╔══

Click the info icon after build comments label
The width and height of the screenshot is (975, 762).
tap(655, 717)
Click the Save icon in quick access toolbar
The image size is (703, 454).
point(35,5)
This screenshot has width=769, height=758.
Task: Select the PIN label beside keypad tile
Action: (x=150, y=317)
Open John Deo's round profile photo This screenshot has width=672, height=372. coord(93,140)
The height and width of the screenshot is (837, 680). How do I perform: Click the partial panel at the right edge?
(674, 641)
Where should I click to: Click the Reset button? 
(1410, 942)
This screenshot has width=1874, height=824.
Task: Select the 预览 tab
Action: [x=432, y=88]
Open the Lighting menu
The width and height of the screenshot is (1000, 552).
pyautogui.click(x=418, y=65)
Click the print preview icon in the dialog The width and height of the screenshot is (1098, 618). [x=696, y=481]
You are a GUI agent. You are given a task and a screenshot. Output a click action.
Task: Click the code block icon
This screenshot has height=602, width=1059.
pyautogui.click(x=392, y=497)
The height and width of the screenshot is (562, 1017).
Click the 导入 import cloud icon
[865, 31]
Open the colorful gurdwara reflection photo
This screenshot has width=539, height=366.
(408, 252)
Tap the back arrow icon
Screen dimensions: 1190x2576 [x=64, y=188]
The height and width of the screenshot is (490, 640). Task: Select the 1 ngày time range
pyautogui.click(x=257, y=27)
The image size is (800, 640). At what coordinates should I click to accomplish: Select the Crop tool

╚══

— WHAT TO PRODUCE —
Your reply should consist of all the records, set down exactly.

— THE COMPLETED TASK —
Click the info icon after build comments label
The width and height of the screenshot is (975, 762).
tap(655, 717)
Click the Save icon in quick access toolbar
The image size is (703, 454).
point(35,5)
This screenshot has width=769, height=758.
Task: Select the PIN label beside keypad tile
Action: (x=150, y=317)
Open John Deo's round profile photo This screenshot has width=672, height=372. coord(93,140)
The height and width of the screenshot is (837, 680). How do I perform: Click the partial panel at the right edge?
(674, 641)
Where should I click to: Click the Reset button? 
(1410, 942)
This screenshot has width=1874, height=824.
Task: Select the 预览 tab
Action: [x=432, y=88]
Open the Lighting menu
The width and height of the screenshot is (1000, 552).
pyautogui.click(x=418, y=65)
Click the print preview icon in the dialog The width and height of the screenshot is (1098, 618). [x=696, y=481]
You are a GUI agent. You are given a task and a screenshot. Output a click action.
Task: Click the code block icon
This screenshot has height=602, width=1059.
pyautogui.click(x=392, y=497)
The height and width of the screenshot is (562, 1017).
Click the 导入 import cloud icon
[865, 31]
Open the colorful gurdwara reflection photo
This screenshot has width=539, height=366.
(408, 252)
Tap the back arrow icon
Screen dimensions: 1190x2576 [x=64, y=188]
The height and width of the screenshot is (490, 640). Task: Select the 1 ngày time range
pyautogui.click(x=257, y=27)
The image size is (800, 640). At what coordinates should I click to accomplish: Select the Crop tool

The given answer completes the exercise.